유방암은 서구적인 식생활과 생활습관의 확산으로 한국에서 심각한 여성건강 이슈로 부상하고 있으며, 우리나라 여성암중 발병율 1위를 차지하고 있고, 우리나라의 경우 전체 유방암 환자 중 50세 이하 여성이 63.6%를 차지하고, 호발연령도 서구사회에 비해 10-15년 정도 낮은 젊은 연령층에서 발생한다.

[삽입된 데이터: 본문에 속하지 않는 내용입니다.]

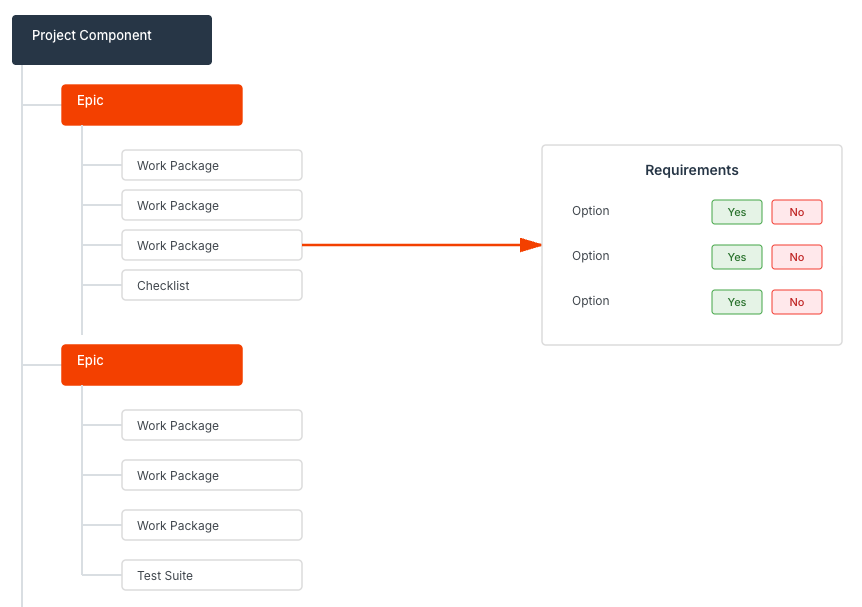Pick Yes on the third Option row

pyautogui.click(x=737, y=302)
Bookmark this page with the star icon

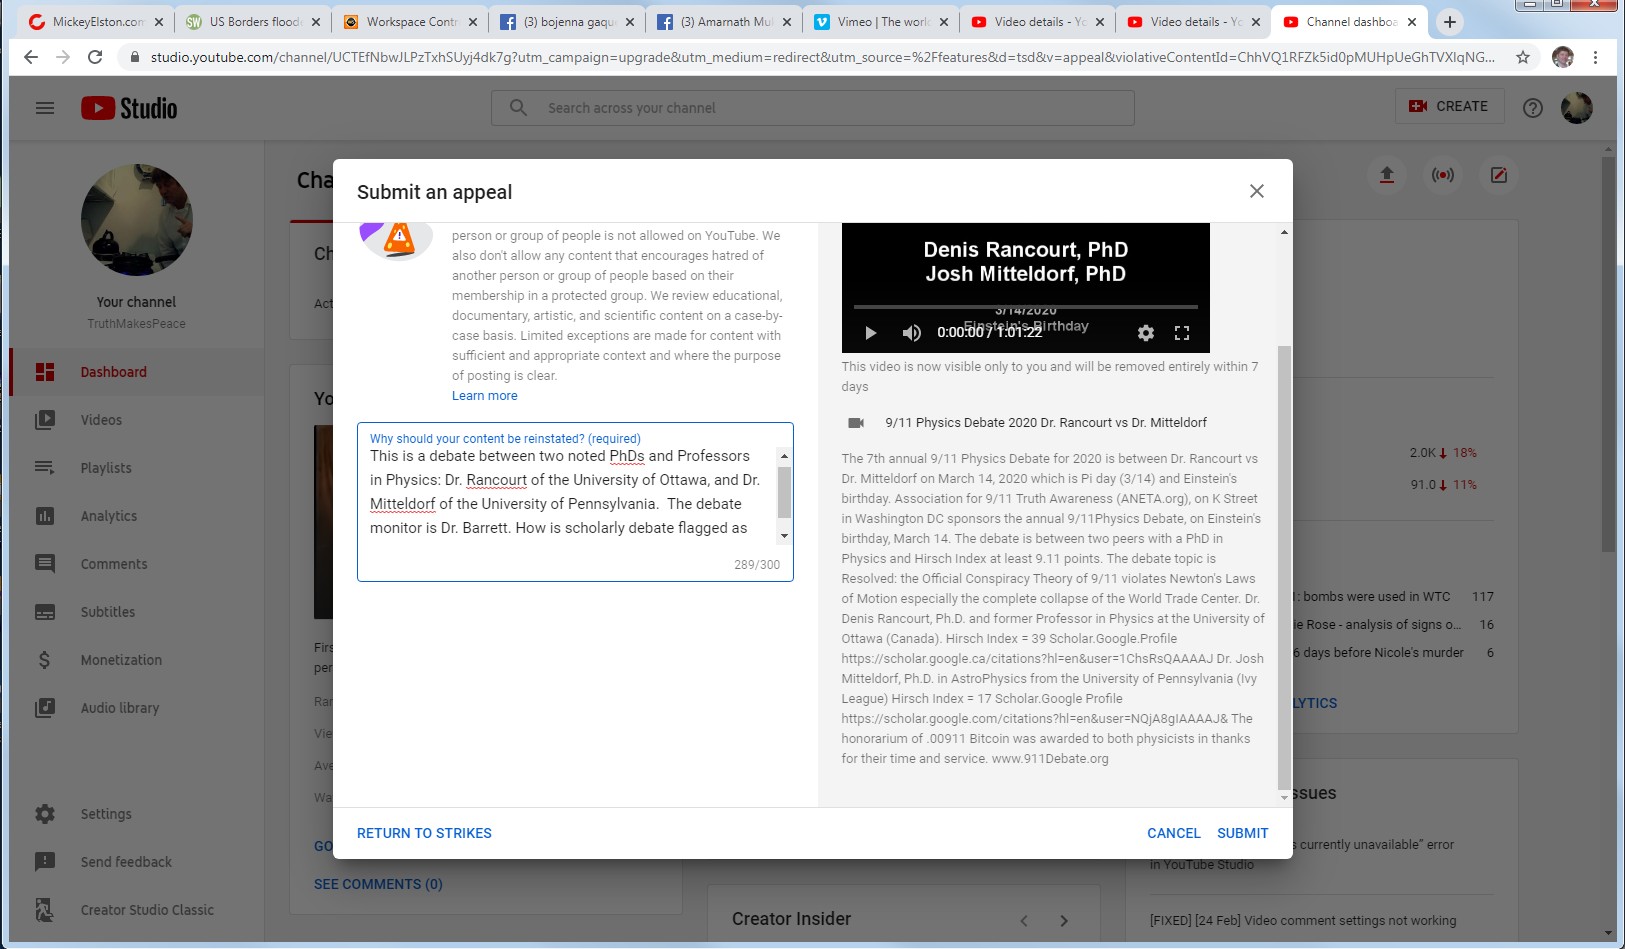click(x=1523, y=57)
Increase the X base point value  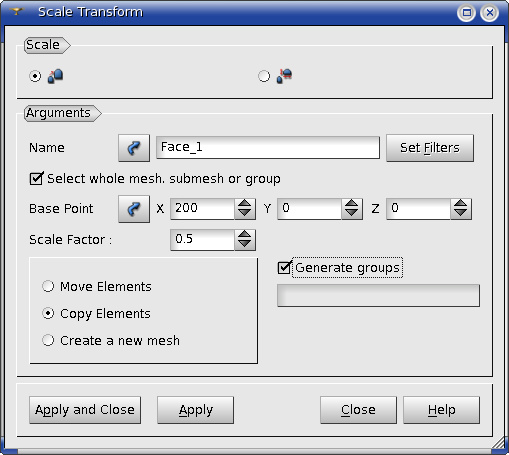click(x=245, y=204)
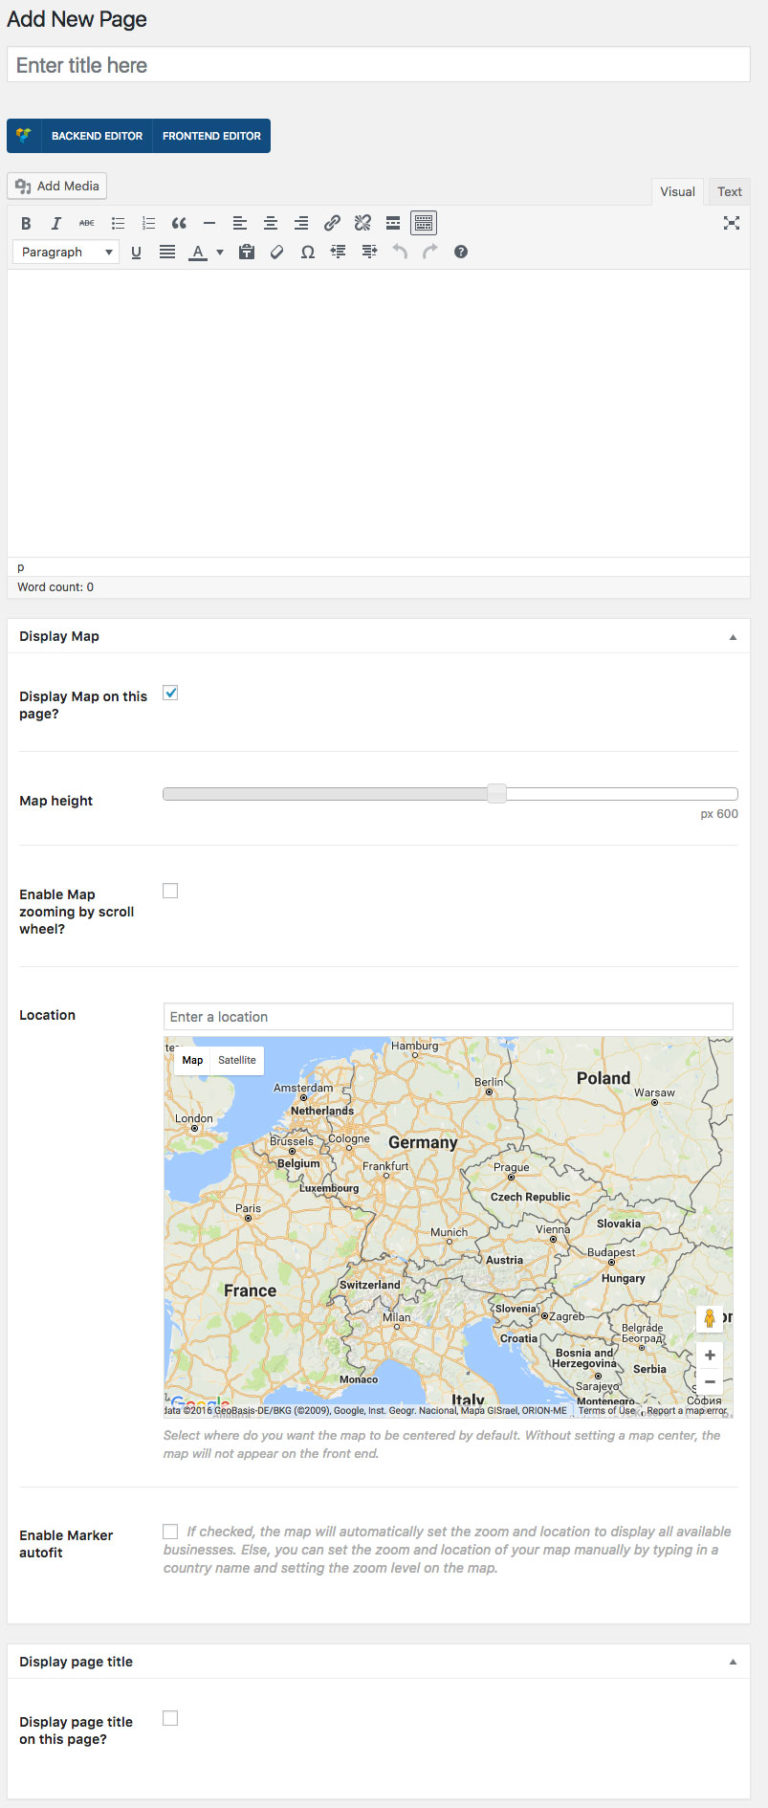The image size is (768, 1808).
Task: Apply strikethrough formatting
Action: coord(87,223)
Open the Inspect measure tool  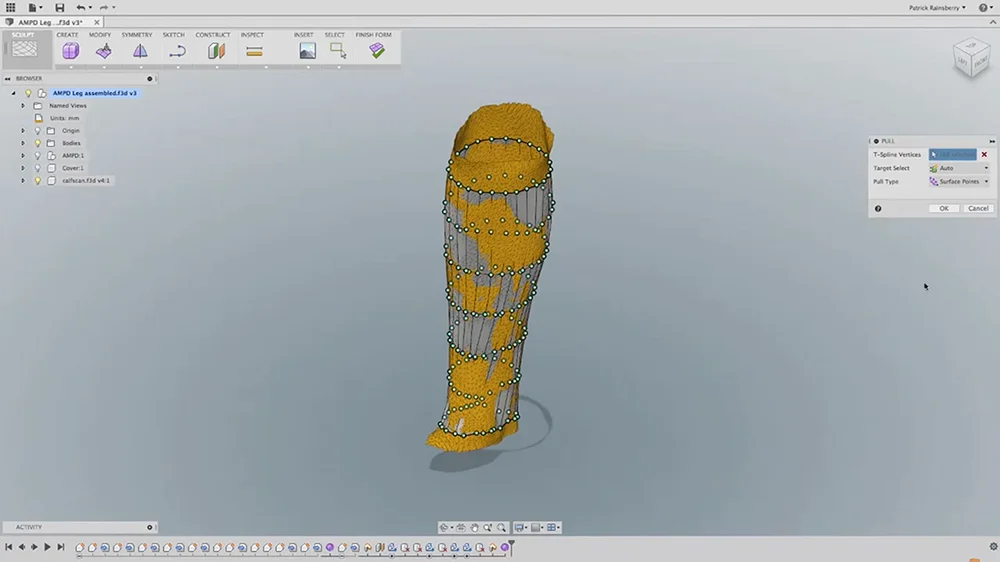pyautogui.click(x=254, y=51)
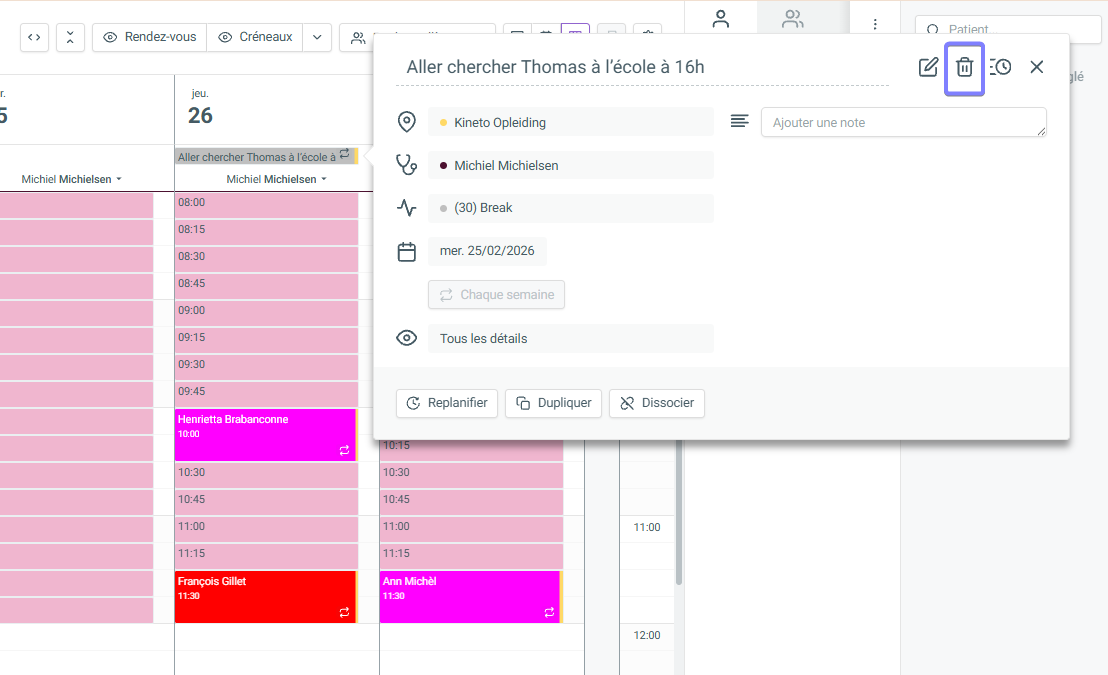Switch to the group patients icon tab
Screen dimensions: 1108x675
793,19
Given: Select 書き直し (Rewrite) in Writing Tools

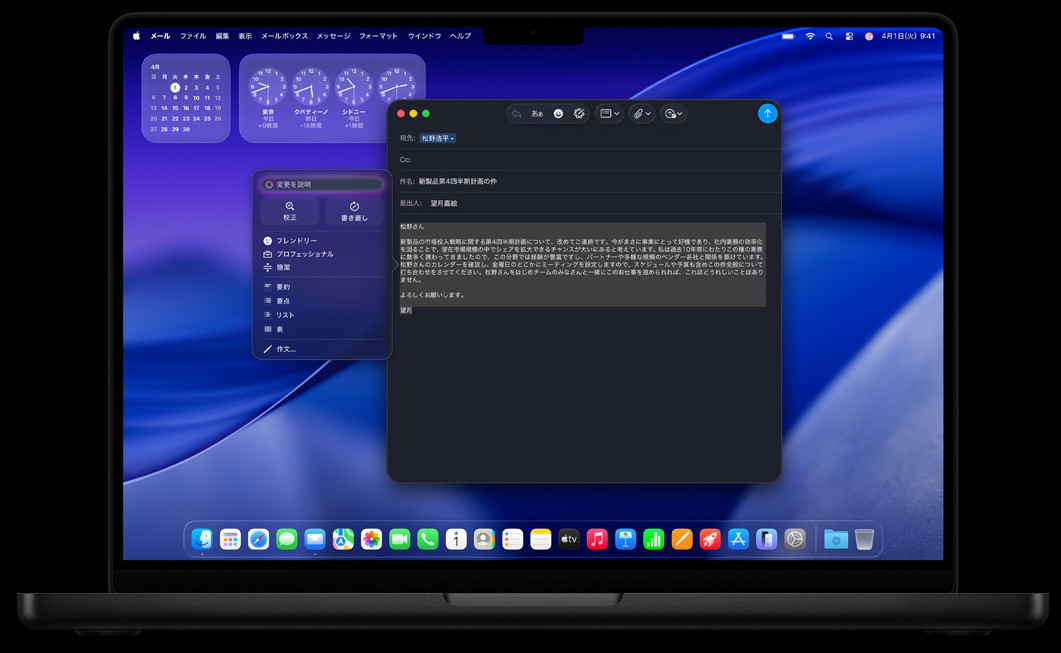Looking at the screenshot, I should 354,211.
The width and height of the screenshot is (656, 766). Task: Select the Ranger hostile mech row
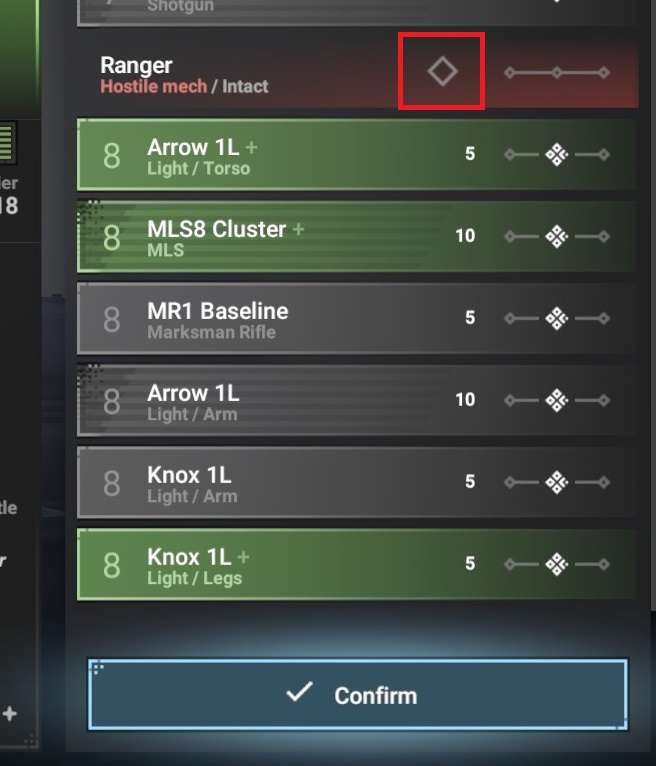point(358,72)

형질전환 동물(transgenic animals)은 인위적으로 외부의 유전자를 삽입하거나 또는 유전자를 제거하여 의도하는 유전형질을 발현시킨 동물을 말하며, 생명체에서의 특정 유전자의 역할을 파악하는 기초연구에 유용하게 쓰일 수 있다. 특히, 형질전환 랫트는 생쥐(mouse)보다 10배 가량 크기가 크기 때문에 유전적 특성은 물론 샘플 크기 등의 생리적 특성이 사람과 유사하다는 장점이 있다. 이와 같은 형질전환 랫트는 비뇨생식기질환 관련 타겟 유전자를 결실시켜 상기 유전자가 매개하는 생리적 기능을 유추하고, 질병의 진단이나 진행과정 등을 파악하거나, 후보약물의 효과나 부작용 연구에 대한 좋은 모델동물로 사용될 수 있어 비뇨생식기질환 모델로서의 개발이 필요하다.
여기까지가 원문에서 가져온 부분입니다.